チェックインの手続きまでしてくれて、翔ちゃんは東京に帰っていった。
「マネージャーとかには俺から伝えておくから、気にしないでゆっくり休みなよ?」
帰り際、車の窓から顔を出して翔ちゃんは微笑んだ。
「うん…ごめんね、いろいろ…」
「大丈夫だよ。ニノ、身体に悪い所がないんだからさ。
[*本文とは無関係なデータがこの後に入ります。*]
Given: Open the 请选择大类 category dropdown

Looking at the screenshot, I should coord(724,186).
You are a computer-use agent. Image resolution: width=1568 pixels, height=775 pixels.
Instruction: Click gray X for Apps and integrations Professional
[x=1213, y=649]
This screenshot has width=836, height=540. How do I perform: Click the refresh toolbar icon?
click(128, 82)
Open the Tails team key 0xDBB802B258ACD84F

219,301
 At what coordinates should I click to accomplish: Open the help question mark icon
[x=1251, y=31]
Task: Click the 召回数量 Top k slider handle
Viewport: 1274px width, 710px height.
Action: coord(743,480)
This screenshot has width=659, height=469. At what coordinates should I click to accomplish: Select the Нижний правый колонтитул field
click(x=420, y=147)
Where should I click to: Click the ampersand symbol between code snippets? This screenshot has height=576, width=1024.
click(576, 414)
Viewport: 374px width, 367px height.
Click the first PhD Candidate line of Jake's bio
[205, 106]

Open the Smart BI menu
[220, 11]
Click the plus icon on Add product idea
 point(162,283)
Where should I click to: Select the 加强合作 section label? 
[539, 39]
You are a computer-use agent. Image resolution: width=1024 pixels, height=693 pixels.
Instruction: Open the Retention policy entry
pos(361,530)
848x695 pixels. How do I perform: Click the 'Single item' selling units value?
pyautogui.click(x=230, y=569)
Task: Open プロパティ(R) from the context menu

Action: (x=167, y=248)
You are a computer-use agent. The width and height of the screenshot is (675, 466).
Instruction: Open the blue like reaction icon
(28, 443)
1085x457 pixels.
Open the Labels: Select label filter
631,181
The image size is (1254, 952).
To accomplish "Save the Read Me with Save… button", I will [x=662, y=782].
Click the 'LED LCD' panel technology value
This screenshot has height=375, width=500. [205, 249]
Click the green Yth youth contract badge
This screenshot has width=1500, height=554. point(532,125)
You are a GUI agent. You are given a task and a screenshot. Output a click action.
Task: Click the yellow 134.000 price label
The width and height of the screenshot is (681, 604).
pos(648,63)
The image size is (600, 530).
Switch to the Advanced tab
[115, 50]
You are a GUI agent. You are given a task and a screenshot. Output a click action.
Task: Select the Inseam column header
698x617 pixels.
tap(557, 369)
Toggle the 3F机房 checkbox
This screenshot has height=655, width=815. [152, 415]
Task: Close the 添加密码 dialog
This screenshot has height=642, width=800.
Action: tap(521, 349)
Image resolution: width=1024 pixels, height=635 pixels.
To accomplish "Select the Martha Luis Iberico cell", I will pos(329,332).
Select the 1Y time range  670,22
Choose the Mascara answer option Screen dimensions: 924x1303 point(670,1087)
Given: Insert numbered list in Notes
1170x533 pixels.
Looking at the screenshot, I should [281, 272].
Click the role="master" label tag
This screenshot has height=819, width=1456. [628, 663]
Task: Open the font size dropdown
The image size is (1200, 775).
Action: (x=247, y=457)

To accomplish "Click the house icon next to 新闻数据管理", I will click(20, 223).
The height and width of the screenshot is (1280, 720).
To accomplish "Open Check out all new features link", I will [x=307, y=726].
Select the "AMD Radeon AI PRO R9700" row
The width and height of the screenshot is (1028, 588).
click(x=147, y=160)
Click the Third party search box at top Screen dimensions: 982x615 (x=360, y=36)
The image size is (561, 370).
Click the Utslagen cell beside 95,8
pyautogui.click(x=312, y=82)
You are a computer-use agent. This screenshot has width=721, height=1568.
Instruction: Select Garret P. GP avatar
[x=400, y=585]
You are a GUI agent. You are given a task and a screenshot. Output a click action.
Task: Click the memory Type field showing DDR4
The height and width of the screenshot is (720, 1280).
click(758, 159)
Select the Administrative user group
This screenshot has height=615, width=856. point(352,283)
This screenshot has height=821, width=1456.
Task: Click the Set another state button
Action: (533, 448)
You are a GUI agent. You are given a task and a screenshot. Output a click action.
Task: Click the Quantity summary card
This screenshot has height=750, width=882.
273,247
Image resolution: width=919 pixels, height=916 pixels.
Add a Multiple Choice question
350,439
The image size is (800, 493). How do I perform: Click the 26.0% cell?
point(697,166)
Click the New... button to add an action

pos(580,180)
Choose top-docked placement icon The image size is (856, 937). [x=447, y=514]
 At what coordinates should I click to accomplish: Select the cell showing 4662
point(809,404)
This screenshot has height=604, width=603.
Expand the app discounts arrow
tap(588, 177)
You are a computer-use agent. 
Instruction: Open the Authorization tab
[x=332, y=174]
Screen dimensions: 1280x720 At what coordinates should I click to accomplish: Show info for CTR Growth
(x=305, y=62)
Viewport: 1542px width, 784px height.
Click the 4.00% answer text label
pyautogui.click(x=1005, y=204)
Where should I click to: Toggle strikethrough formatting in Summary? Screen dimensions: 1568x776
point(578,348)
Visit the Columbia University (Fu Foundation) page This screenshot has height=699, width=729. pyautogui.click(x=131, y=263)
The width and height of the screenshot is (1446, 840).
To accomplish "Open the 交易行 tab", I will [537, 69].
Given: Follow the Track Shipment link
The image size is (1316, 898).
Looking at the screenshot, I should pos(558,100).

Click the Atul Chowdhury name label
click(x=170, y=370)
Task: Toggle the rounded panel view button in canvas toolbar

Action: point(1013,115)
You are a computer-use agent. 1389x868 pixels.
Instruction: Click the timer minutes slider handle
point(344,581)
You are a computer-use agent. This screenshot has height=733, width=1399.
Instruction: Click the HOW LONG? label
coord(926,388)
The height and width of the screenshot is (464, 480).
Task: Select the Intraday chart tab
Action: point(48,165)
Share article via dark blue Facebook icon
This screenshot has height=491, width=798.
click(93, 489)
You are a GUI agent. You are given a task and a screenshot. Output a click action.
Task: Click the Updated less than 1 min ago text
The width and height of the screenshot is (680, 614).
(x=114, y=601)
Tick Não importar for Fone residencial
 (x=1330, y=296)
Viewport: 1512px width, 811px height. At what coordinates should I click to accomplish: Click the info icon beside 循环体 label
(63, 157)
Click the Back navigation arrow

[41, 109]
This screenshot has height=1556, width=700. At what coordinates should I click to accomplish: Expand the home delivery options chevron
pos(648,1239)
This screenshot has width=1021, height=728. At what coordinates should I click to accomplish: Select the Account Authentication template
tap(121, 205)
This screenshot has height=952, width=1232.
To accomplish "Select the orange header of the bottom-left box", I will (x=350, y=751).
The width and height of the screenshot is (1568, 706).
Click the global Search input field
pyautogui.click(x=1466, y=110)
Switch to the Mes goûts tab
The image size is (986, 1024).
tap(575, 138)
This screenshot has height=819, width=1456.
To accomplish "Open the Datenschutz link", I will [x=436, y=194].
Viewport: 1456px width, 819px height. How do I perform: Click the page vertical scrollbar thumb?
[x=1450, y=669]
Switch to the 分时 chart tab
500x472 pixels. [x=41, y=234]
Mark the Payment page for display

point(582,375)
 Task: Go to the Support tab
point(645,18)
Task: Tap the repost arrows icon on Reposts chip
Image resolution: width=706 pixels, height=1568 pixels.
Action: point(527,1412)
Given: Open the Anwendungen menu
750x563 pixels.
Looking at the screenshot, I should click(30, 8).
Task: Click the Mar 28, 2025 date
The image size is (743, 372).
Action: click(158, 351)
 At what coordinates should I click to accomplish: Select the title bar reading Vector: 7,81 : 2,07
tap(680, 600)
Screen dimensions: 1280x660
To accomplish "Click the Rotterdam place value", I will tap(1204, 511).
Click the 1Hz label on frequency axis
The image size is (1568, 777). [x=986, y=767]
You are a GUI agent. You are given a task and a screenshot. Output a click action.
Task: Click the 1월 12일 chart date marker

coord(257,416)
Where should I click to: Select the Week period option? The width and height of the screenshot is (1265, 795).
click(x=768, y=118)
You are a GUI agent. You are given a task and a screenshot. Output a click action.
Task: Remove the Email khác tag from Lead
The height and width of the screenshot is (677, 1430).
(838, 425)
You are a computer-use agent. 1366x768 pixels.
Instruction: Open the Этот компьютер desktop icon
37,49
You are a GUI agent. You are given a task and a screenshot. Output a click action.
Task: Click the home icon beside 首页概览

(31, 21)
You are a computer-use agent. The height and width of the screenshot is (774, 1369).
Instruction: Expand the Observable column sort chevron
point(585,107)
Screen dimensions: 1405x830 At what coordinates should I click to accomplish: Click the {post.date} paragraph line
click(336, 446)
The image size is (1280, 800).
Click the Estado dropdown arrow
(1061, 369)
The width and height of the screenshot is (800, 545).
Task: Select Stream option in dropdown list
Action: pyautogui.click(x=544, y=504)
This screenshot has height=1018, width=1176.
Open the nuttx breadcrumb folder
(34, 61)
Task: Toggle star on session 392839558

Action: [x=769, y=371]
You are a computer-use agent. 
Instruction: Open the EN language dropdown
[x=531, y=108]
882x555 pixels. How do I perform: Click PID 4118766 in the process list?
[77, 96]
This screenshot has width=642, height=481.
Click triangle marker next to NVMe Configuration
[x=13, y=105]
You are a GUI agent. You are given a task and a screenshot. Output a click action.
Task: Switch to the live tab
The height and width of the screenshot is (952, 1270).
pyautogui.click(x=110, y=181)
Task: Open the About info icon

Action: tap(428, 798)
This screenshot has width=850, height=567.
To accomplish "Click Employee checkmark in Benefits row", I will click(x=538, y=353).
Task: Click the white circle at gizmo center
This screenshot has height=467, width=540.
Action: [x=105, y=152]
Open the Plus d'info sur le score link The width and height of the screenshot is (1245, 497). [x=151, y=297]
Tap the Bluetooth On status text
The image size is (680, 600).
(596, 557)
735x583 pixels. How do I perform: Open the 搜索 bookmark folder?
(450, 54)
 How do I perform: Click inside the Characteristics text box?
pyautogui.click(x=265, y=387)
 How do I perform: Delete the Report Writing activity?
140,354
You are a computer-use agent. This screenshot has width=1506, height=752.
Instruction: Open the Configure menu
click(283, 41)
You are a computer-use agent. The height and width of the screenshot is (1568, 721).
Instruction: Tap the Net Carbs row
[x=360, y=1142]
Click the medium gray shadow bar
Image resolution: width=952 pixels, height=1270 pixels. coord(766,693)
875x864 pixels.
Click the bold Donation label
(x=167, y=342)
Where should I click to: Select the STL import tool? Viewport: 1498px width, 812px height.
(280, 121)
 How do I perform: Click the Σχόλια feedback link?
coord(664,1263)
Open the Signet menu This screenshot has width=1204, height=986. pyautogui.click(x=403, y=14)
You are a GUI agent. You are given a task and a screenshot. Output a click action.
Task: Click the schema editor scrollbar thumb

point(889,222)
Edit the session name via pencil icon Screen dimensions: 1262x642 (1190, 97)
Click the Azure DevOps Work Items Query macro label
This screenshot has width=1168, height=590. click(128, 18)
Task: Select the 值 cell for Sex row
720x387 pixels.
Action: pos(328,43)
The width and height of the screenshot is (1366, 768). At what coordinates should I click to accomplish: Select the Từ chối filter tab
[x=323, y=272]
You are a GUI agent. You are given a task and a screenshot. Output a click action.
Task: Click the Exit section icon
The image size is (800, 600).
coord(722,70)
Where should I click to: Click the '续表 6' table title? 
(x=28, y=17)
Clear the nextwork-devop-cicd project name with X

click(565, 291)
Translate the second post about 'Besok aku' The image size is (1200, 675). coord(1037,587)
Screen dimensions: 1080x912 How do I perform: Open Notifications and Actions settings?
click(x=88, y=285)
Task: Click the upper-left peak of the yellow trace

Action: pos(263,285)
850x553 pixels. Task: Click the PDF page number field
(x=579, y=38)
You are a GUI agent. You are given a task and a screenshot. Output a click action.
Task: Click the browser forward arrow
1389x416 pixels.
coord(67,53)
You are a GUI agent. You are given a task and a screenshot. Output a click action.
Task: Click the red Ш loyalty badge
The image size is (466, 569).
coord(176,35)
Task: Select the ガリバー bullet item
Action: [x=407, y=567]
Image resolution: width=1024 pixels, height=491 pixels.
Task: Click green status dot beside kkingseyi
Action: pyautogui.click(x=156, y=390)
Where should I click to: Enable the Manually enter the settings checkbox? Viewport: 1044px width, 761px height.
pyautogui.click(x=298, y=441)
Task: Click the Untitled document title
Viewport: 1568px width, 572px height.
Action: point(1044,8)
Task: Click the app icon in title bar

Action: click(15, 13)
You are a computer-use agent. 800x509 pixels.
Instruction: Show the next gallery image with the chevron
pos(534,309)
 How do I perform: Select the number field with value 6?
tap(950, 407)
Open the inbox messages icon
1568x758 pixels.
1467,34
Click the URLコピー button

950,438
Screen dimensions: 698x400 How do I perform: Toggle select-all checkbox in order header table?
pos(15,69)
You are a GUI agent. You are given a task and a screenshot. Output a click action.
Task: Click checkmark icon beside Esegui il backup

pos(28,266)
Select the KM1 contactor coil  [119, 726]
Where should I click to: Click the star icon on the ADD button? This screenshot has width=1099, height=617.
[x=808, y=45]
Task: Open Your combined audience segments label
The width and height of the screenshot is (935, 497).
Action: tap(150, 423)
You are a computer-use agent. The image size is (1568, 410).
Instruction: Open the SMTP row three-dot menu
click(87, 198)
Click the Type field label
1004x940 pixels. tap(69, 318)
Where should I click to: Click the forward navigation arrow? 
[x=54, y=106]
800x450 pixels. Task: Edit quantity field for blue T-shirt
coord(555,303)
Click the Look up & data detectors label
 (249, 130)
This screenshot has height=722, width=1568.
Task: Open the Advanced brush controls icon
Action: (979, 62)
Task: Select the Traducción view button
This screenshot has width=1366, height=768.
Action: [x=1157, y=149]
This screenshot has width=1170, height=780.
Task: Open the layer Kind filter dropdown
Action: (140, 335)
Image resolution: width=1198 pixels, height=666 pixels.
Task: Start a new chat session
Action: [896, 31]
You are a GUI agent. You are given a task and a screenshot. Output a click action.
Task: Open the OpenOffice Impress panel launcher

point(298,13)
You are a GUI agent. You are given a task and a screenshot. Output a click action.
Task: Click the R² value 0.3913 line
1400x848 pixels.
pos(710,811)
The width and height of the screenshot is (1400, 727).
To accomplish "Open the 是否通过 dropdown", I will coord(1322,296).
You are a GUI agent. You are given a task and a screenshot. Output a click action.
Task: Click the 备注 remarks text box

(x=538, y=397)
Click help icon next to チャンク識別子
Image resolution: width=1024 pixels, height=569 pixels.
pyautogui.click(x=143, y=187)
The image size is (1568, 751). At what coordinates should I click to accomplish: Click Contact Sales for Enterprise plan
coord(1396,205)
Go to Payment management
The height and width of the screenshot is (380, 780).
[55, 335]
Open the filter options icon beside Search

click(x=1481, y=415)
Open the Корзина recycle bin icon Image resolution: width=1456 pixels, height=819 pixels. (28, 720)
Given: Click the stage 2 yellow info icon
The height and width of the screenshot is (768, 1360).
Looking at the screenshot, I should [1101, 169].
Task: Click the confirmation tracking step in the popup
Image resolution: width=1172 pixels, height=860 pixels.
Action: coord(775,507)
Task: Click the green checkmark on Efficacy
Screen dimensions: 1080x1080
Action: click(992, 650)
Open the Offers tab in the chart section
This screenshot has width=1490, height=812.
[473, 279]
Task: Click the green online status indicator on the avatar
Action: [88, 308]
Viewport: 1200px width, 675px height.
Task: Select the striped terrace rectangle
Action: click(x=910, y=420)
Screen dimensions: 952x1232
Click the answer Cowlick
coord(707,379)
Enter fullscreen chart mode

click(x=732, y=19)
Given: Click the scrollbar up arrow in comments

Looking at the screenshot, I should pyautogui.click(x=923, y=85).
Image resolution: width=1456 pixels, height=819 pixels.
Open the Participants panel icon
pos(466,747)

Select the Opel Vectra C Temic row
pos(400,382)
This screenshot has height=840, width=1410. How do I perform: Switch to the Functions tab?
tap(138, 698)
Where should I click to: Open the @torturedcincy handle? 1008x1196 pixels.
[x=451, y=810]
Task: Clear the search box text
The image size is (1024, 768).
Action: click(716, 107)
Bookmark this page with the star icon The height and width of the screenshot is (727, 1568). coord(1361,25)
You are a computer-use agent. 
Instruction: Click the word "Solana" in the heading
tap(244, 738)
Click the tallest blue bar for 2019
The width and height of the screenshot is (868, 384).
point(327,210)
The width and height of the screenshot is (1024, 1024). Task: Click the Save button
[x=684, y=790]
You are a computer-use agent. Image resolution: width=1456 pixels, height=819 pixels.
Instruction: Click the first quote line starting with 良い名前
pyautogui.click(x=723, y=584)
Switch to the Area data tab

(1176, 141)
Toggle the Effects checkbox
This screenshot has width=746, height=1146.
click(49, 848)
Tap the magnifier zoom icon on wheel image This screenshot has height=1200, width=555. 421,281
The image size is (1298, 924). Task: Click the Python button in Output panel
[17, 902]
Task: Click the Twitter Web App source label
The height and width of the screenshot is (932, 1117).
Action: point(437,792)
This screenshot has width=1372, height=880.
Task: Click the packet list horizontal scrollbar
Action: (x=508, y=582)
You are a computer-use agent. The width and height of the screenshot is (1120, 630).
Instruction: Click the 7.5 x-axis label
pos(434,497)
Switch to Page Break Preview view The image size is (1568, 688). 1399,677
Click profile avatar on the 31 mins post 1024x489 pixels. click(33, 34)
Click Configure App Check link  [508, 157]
きっと…ここでゆっくりすれば、なにか道も見えるんじゃない?」
「え?」
ふっと笑うと、翔ちゃんは窓を閉めて車を発進させてしまった。
なにか、意味深だったなぁ…
ホテルに戻ると、部屋に入った。
かずは先に部屋に入らせておいたから、洋室のソファに沈み込んでいた。
さすがに、長時間の車はキツかったかな…
このホテルは、最近改装されたとかで、とても綺麗だった。
部屋はなんと、スイート。
翔ちゃんからのプレゼントだって言うからさ、びっくりして。
絶対後でお金返すって言ったけど、それはニノが元気になってからにしてくれって笑われた。
部屋は3部屋あって、リビングと間続きのベッドルームと、和室。
和室にはこの部屋だけの露天風呂が付いている。
窓からは箱根の山々が見渡せて、とても気持ちがいい。
リビングのソファで、かずはぼけっと外の景色を眺めていた。